= Thuret family =

The Thuret family of clockmakers established themselves as one of the outstanding craftsman-dynasties in 17th- and 18th-century Paris. Their clocks are signed "Thuret", and distinguishing which member of the Thuret family made a specific clock is sometimes an unrewarding effort.

== History ==
Isaac Thuret (1630–1706), also referred to as Isaac II Thuret, one of the first French clockmakers to make pendulum clocks, held the royal appointment. His son Jacques III Thuret (1669–1738), was appointed clockmaker to Louis XIV in 1694. A perquisite of the royal appointment was the use of workshops in the Galeries du Louvre, where since the time of Henri IV, the outstanding artists, designers and craftsmen were granted workshop spaces, fostering cross-fertilisation among the arts.
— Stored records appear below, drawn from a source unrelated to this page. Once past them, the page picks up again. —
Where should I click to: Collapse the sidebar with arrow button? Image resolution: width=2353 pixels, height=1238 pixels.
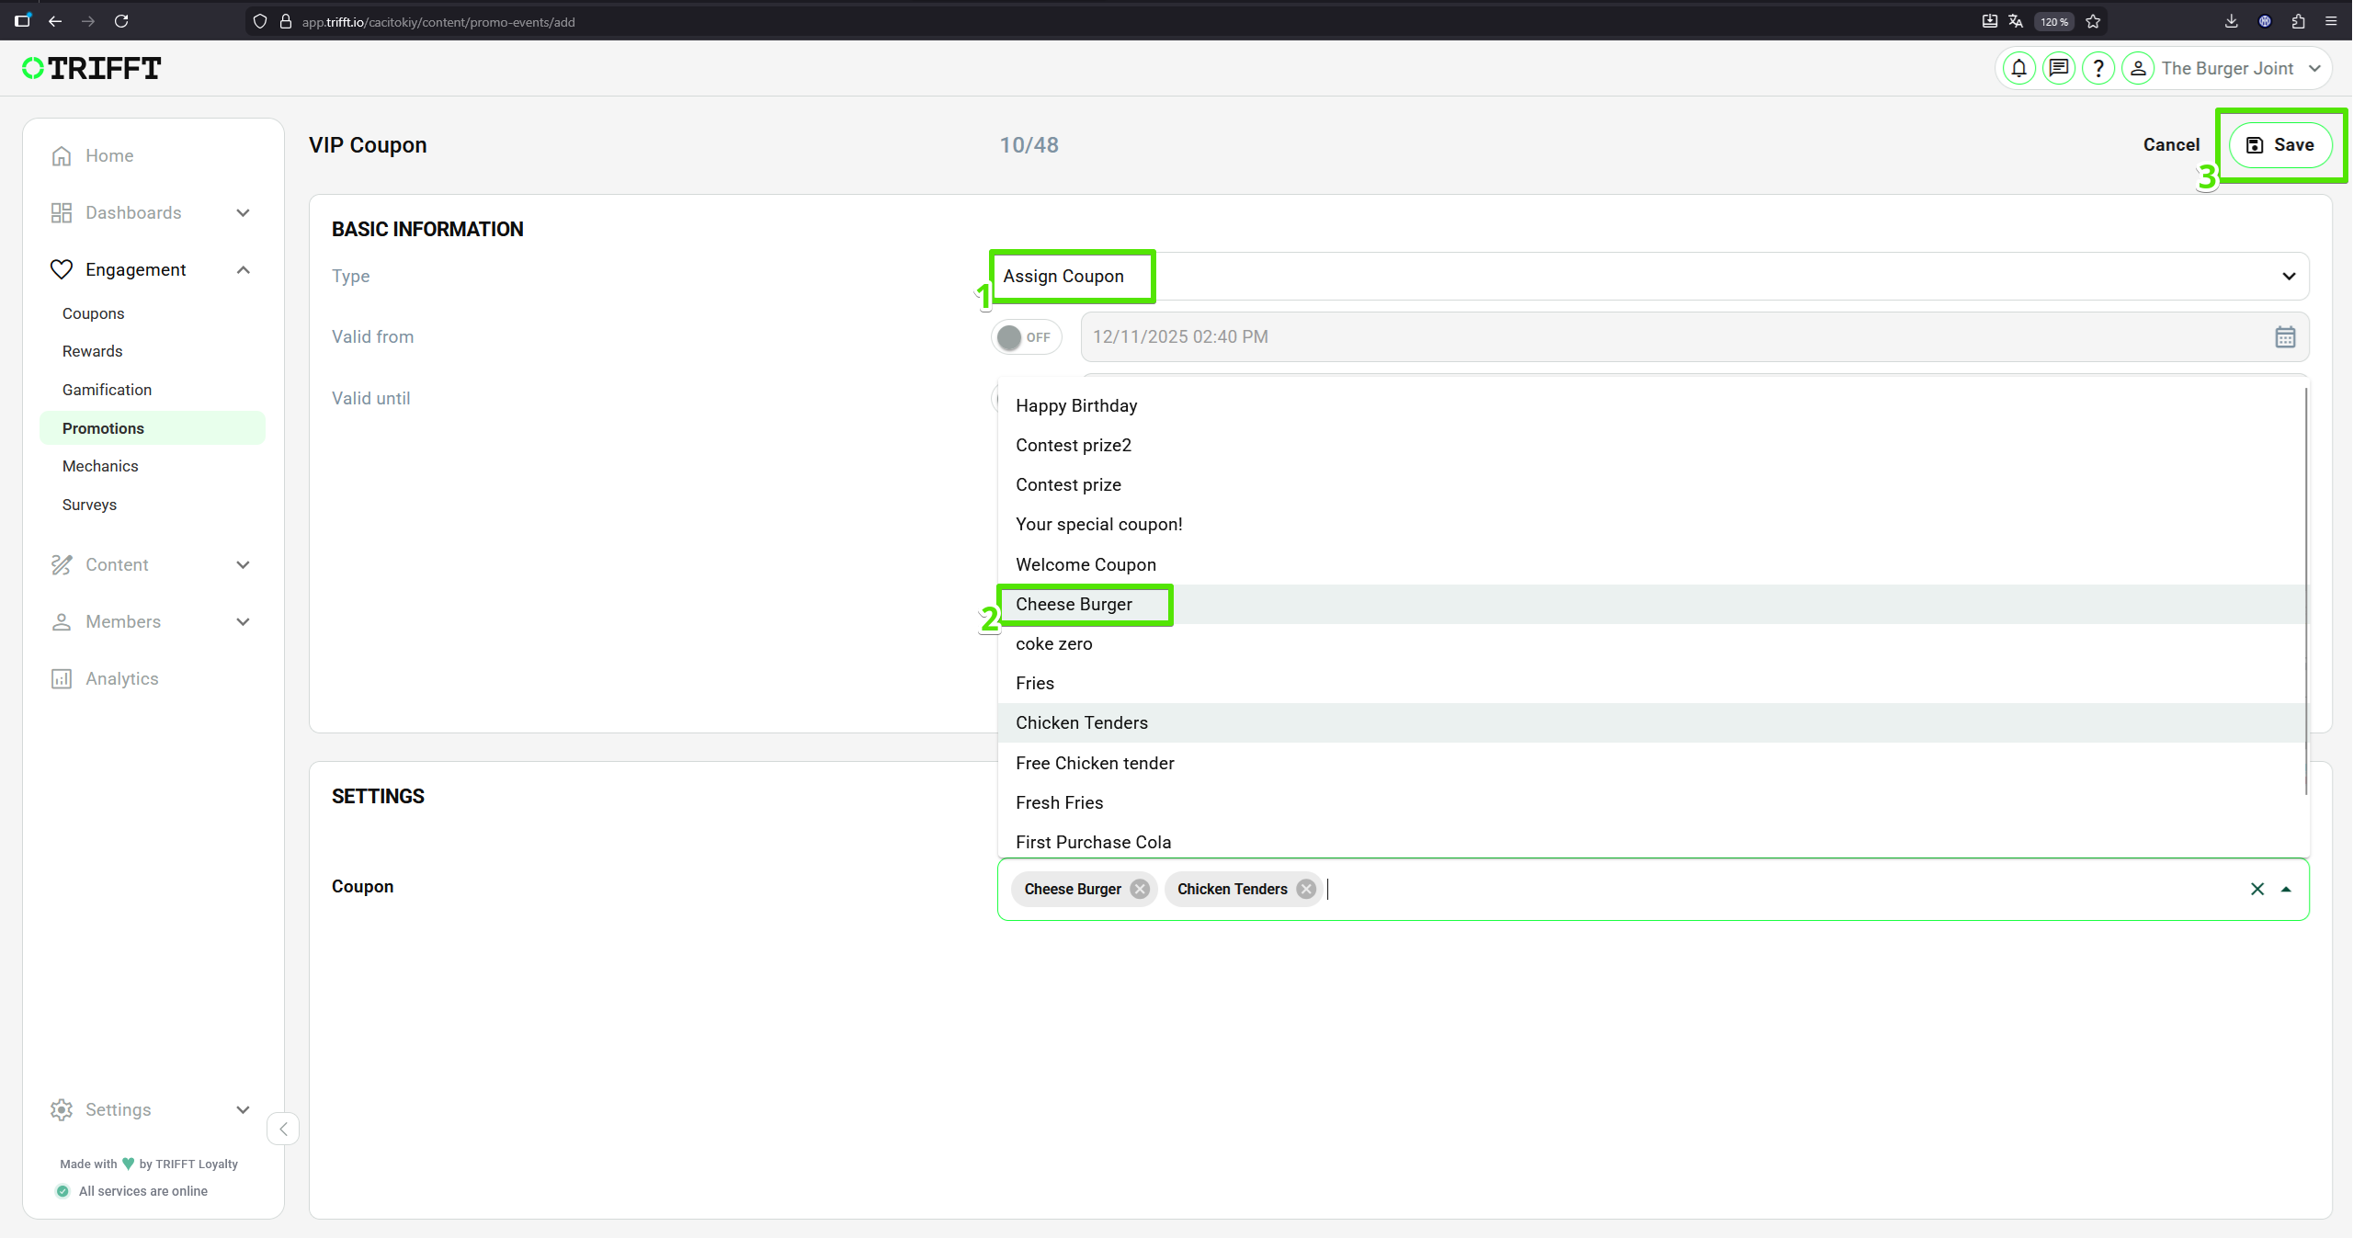pyautogui.click(x=283, y=1129)
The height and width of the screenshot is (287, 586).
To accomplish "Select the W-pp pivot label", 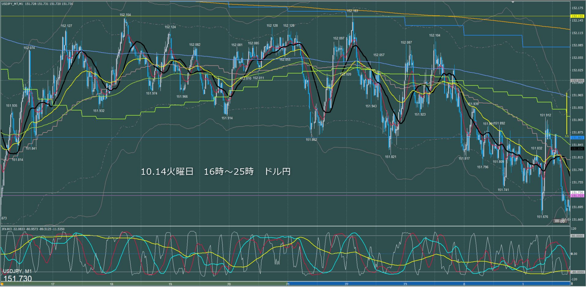I will click(560, 221).
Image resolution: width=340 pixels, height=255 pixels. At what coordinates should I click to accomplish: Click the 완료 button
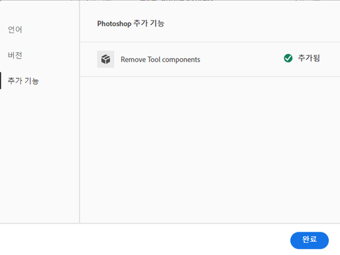click(310, 240)
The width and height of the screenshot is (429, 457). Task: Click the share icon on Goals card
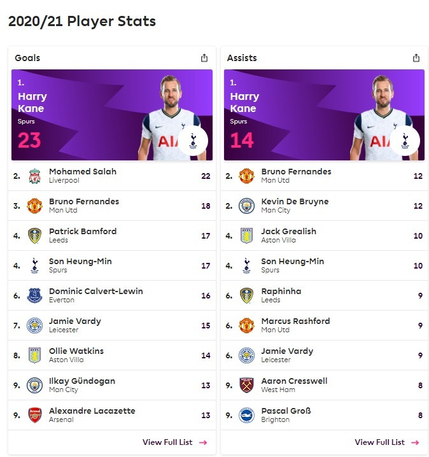tap(204, 58)
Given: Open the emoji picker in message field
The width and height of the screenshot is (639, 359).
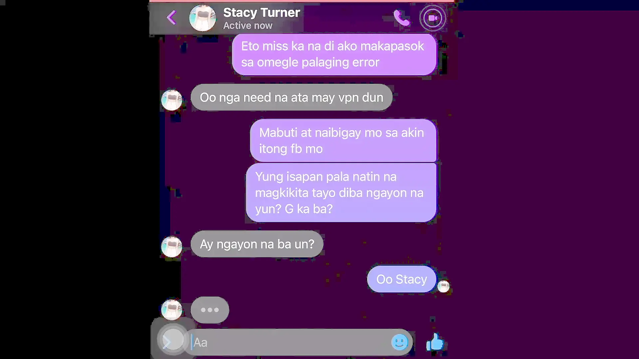Looking at the screenshot, I should coord(399,342).
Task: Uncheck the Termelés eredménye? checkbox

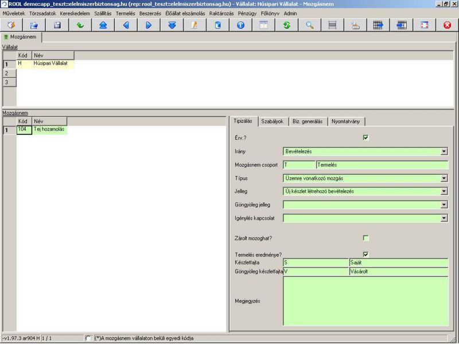Action: point(366,254)
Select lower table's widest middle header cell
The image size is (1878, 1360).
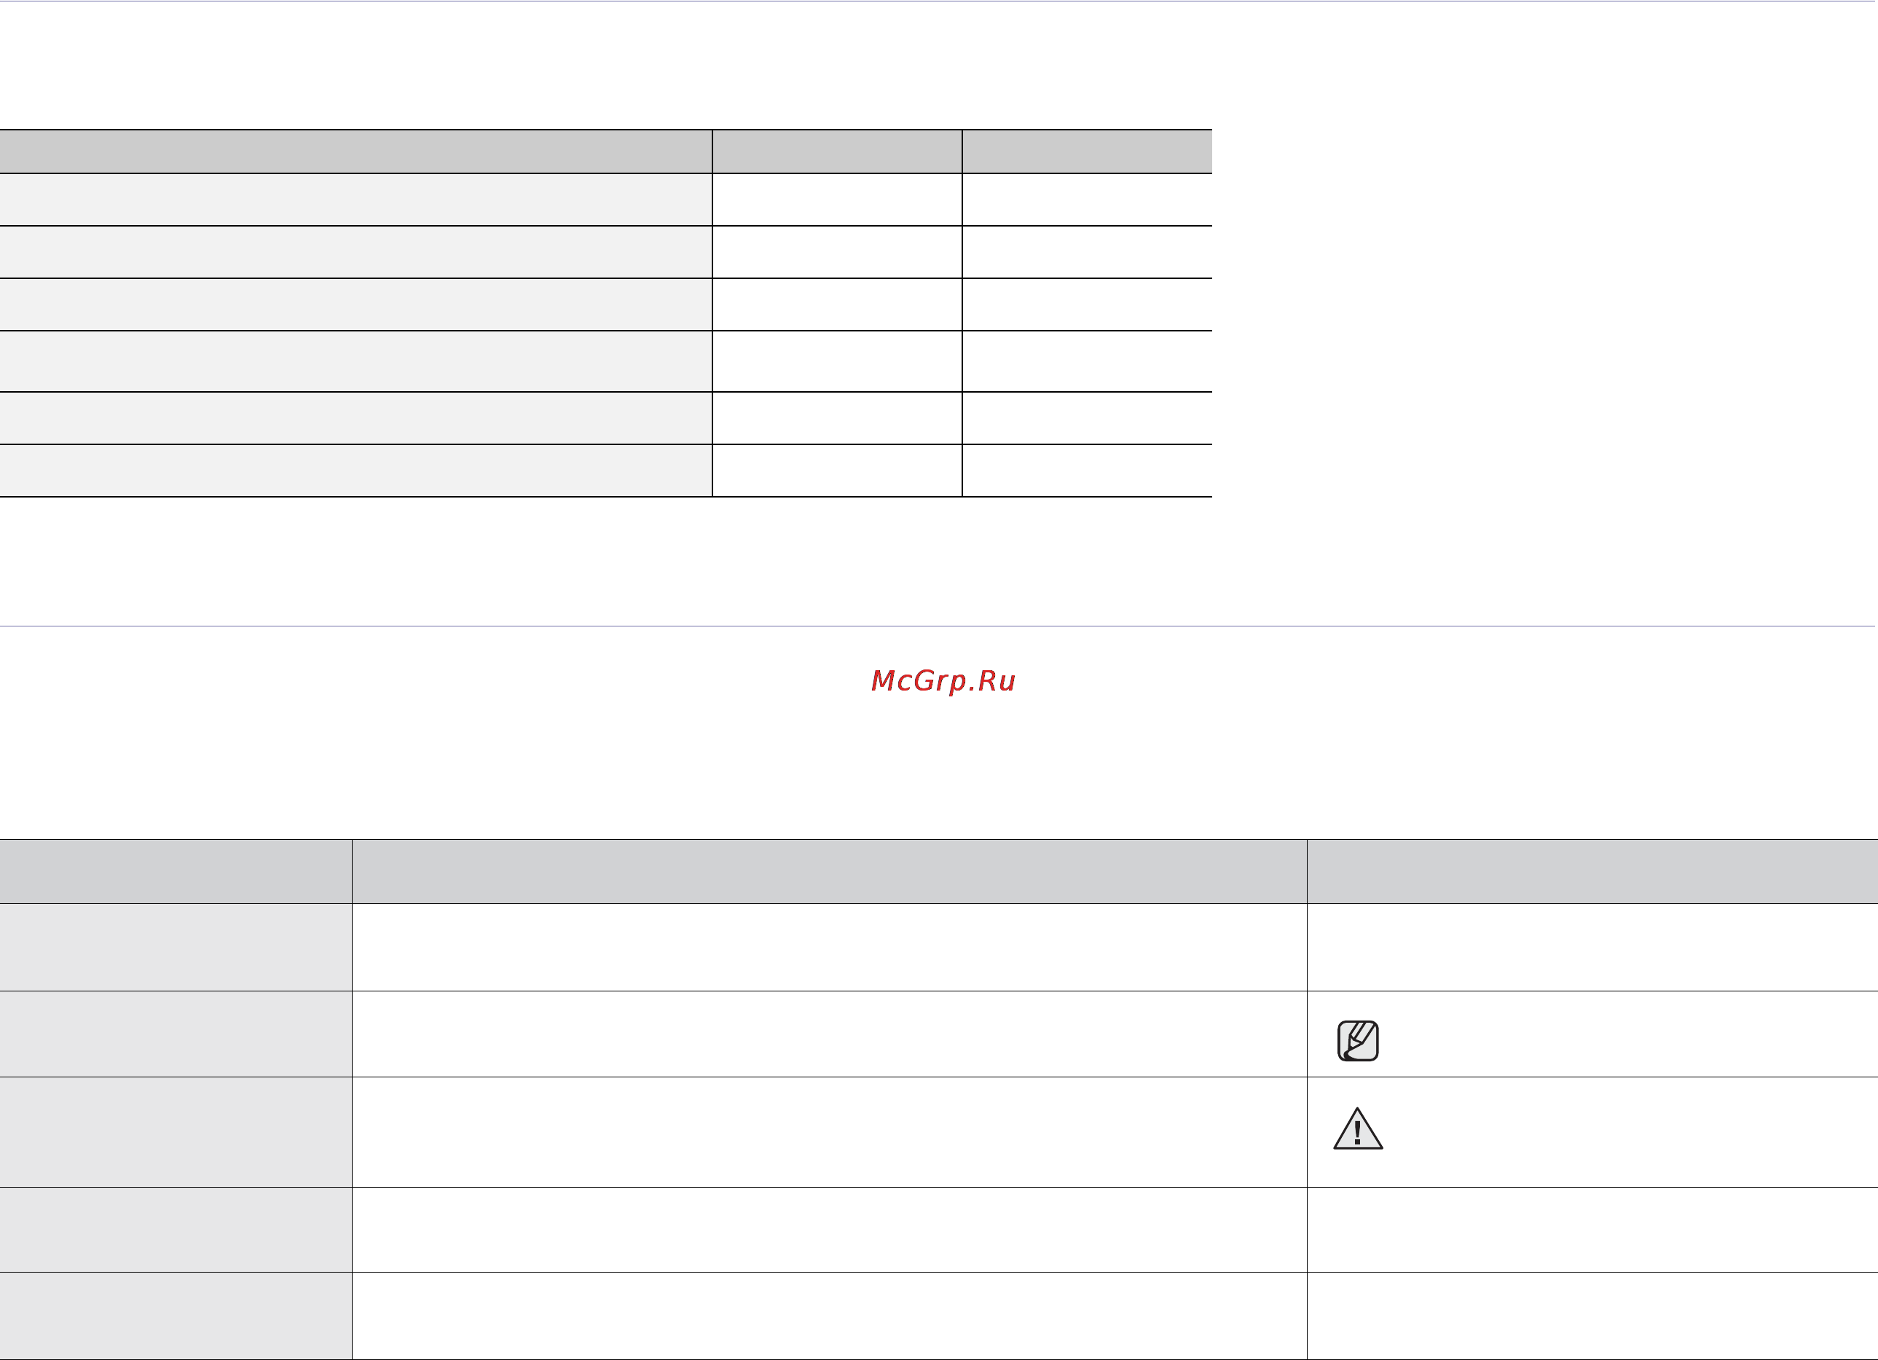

As one consequence there are numerous clocks by the Thuret dynasty in cases of rich tortoiseshell and brass marquetry designed by André Charles Boulle; one such remarkable clock by Jacques Thuret or his father is at the Metropolitan Museum of Art in New York. Another example, the Barometer Clock, is at the Frick Collection, also in New York.

Jacques III Thuret married a daughter of the royal designer Jean Bérain the Elder, whose designs he assembled and published; his daughter Suzanne married the painter, draughtsman and engraver Charles François Silvestre.